Prepping Fifth-Generation Fighters for Tomorrow’s Conflict
As technology continues to evolve, companies are innovating to meet the future demands of militaries. This is particularly true in the air domain. According to Popular Mechanics1, the leading fifth-generation stealth fighter costs approximately $44,000 per hour per aircraft to fly, making this an expensive red-air training option for militaries. In addition, training exercises cannot replicate the complexity of the battlefield environment with enough fidelity to provide for a high-quality learning experience for trainees, or an effective test ground for sophisticated onboard systems. With advanced equipment and weaponry that require an increasing amount of training aircraft and accessories, militaries are turning to companies like Textron Systems for new ways to prepare for conflict.
Through interactive, multi-spectral advanced environment creation, Textron Systems has harnessed the ability to refabricate the future in the laboratory. Using high-fidelity environment simulators, a massive repertoire of experiences can be provided to advanced fifth-generation fighters. Since the technology housed in these fighter aircraft lack inherent intuition, the experiences administered during training give the technology the maturity it needs to succeed in the multi-domain battlespace.
“It is no longer a conventional fight – it is often a fight people can’t see,” stated Steve Mensh, Senior Vice President, Electronic Systems. To best tackle the obstacles that plague traditional methods of conflict preparation, test and training have moved off the range and into the lab.
Fifth-generation fighters are really the first to account for the saturated electromagnetic spectrum environment with advanced communications, navigation and electronic warfare systems onboard. To fully meet the challenges of the battlefield environment, these systems must be trained to leverage the spectrum defensively and offensively. Electromagnetic Environment simulators (EMS) are ideally suited to allow the customer to prepare its systems and people for future use.

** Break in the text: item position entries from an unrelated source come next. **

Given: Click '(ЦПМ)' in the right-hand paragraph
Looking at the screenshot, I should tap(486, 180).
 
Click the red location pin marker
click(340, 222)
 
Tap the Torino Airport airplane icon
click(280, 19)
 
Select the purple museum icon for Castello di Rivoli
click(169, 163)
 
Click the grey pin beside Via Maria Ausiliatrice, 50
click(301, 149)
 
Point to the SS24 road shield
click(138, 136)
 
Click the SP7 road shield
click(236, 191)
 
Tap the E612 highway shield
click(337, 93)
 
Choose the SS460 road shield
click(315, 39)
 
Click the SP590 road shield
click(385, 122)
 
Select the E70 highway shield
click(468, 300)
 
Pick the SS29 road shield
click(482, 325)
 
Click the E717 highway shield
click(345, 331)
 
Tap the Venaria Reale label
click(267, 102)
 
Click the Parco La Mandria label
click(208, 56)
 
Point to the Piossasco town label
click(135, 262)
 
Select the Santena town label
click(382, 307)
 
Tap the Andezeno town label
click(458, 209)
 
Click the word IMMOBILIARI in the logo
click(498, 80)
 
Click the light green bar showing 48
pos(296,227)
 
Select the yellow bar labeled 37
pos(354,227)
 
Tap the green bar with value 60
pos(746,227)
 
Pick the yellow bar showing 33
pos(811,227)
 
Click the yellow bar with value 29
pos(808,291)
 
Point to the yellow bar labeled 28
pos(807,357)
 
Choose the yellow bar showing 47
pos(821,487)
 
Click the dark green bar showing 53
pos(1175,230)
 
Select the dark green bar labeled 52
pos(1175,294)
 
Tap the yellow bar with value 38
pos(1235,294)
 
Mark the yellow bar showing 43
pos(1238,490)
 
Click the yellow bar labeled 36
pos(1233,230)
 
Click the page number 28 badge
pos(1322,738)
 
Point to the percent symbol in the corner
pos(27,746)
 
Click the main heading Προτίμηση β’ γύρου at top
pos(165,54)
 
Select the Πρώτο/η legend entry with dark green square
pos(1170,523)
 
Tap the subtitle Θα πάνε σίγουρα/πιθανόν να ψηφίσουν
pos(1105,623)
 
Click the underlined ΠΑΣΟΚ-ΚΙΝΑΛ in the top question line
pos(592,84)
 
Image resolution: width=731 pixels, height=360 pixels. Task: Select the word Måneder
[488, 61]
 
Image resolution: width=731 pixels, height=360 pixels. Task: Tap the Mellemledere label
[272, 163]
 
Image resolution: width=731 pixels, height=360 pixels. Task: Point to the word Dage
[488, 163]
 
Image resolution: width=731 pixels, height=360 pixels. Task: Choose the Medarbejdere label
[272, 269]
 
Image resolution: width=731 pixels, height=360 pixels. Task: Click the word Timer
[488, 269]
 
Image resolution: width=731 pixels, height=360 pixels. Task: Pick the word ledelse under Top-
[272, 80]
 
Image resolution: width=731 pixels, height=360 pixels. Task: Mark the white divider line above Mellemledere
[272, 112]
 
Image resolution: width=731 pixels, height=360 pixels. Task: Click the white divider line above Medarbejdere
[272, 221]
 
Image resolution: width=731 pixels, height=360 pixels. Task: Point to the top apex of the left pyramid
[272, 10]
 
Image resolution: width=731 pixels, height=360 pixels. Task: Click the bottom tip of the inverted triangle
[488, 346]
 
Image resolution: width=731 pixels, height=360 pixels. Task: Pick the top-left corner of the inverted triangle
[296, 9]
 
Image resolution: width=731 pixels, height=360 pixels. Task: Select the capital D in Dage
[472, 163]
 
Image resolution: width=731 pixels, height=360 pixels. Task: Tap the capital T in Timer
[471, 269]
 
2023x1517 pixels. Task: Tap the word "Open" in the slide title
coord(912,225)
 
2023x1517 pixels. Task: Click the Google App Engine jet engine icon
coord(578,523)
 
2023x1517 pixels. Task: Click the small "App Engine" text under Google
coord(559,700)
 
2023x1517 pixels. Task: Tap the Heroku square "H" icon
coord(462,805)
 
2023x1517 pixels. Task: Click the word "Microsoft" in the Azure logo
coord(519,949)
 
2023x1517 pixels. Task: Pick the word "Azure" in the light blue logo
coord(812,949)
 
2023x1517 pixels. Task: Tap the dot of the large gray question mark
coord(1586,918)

To accomplish this, the asset’s computer must be taught the correct responses – but at the speed of machine learning. With their enhanced capabilities come the ability to quickly recognize a change in environment and react to it, shifting to an alternate setting in a fraction of a second. To provide this service, complex programming and software skills are required. The team at Textron Systems is one of few able to successfully create and implement a high-fidelity interactive simulated battlefield environment able to unleash the aircraft’s full capability.
After years of dedicated research and development, Textron Systems is redefining machine learning through an innovative solution. “We imagined what the requirements would be and then created a product to deliver those requirements,” stated Byron Green, Vice President, Global Sales & Strategy.
Using its Advanced Architecture Phase Amplitude and Time Simulator (A2PATS®), Textron Systems can help customers program the computer and software housed in advanced fighters to elicit the correct responses for the wide variety of scenarios it could encounter. These scenario-based sequences allow the computer to learn more, as each individual scenario is rehearsed within the A2PATS environment. These singular experiences become a robust repertoire of responses that continues to grow with each new sequence. “With this training, the computer will be able to evaluate its past experiences to determine the best outcome based on what it has learned,” said Green.
These complex and comprehensive simulated training scenarios yield aircraft and pilots who have experienced the rigors of warfare in a spectrum-challenged environment, without having to leave the runway.
As militaries around the world continue to prepare for the continuously evolving multi-domain battlespace, the capabilities provided by Textron Systems’ A2PATS technology gives customers the chance to prepare their equipment and people for the next fight. Success will require technology that’s capable of fighting a continuous barrage of attempted exploitations, as well as able to harness the electromagnetic spectrum as an offensive tool. Combining these strengths with multi-spectral proficiency and coordinated teaming with multiple aircraft will only increase the customer’s effectiveness. The continued development and learning will ensure these challenges are met and defeated.